Non e’ durato a lungo il rimbalzo dei listini americani all’indomani delle massicce vendite che hanno messo in ginocchio le borse mondiali. A meta’ giornata i listini Usa trattano nuovamente in territorio negativo, dopo essere risultati particolarmente volatili fin dai primissimi minuti (controlla la performance in tempo reale).

All’annuncio iniziale della Fed sull’aumento di liquidita’ tramite TAF (che aveva deluso gli operatori), ha fatto seguito quello della creazione di un “Commercial Paper Funding Facility”, uno strumento speciale con il quale la Banca Centrale acquistera’ i commercial paper non garantiti con scadenza tre mesi. Lo SPV (Special Purpose Vehicle) sara’ attivo fino al prossimo 30 aprile.
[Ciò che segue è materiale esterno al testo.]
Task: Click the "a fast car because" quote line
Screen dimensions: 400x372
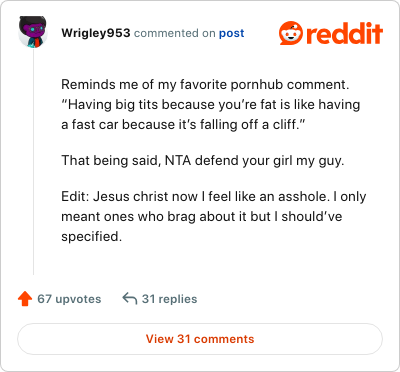Action: pyautogui.click(x=183, y=125)
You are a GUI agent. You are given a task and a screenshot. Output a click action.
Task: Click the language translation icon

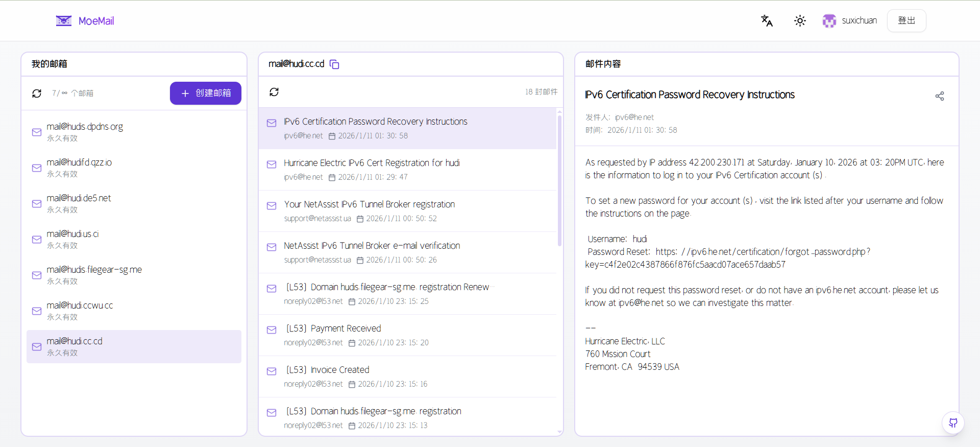[767, 21]
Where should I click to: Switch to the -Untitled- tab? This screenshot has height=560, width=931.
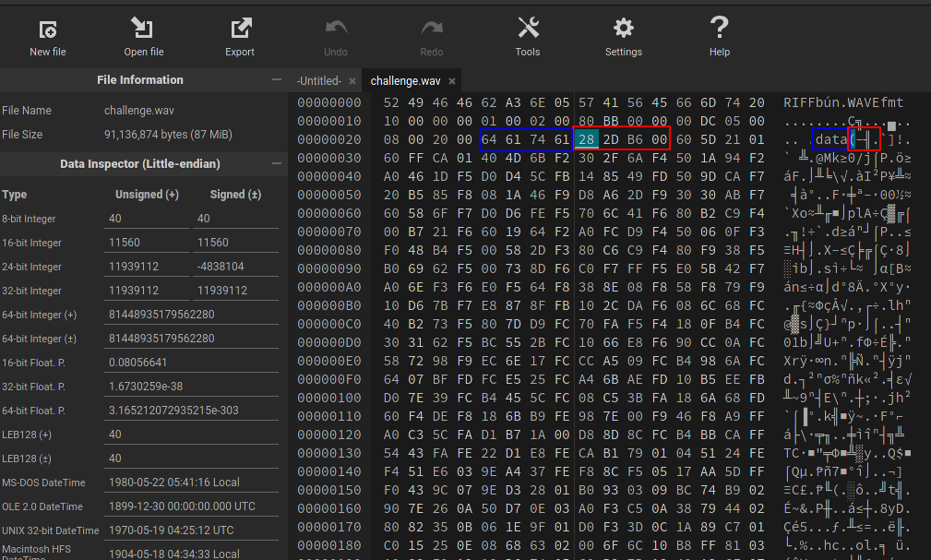(318, 81)
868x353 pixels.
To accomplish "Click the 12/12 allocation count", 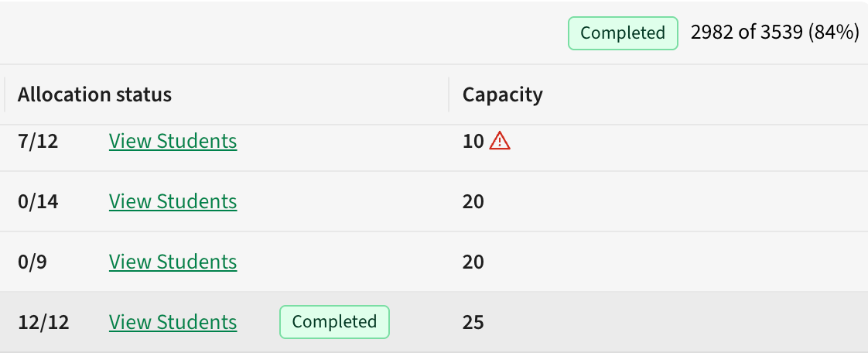I will click(x=43, y=322).
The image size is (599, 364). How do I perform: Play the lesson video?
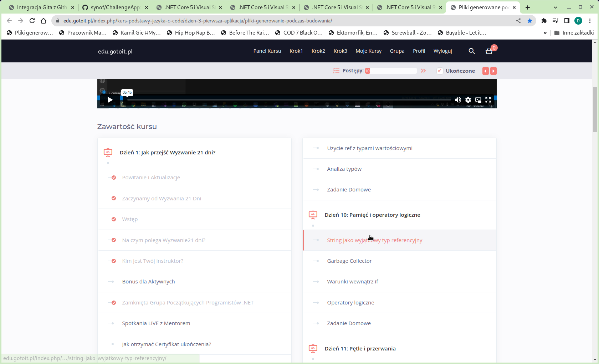110,100
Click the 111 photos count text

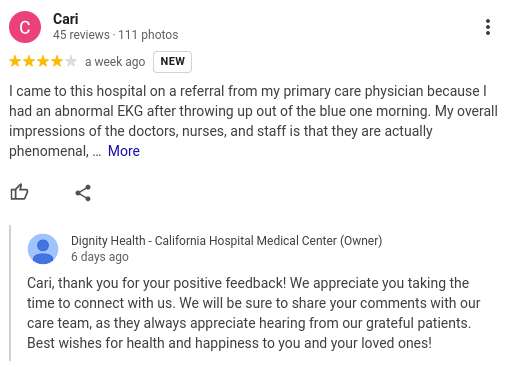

Data l’estrema tensione sui mercati globali pero’, gli investitori speravano in un piano concordato delle Banche Centrali per un taglio dei tassi. Alcuni trader avevano scommesso che, dopo il crollo dei mercati di ieri, ci sarebbe stata una risposta concertata ai timori degli investitori. Il piano di salvataggio da $700 miliardi, se avra’ alcuni effetti, richiedera’ ancora del tempo per produrne. Gli operatori ritengono pertanto che sia necessaria una manovra coordinata delle Banche Centrali per limitare i danni della crisi.

Nella giornata di ieri si e’ assistito ad un forte taglio (-1%) dei tassi d’interesse in Australia, la Bank of England dovrebbe ridurre il costo del denaro il prossimo giovedi’. Il meeting della Fed e’ previsto per la fine del mese e gli operatori hanno iniziato a scontare un abbassamento dei fed funds di 50 punti base. Piu’ tardi in giornata interverra’ il presidente Bernanke, mentre nella prima serata saranno diffuse le minute sull’ultimo incontro della Banca Centrale in cui fu deciso di lascire invariati i fed funds al 2.00%.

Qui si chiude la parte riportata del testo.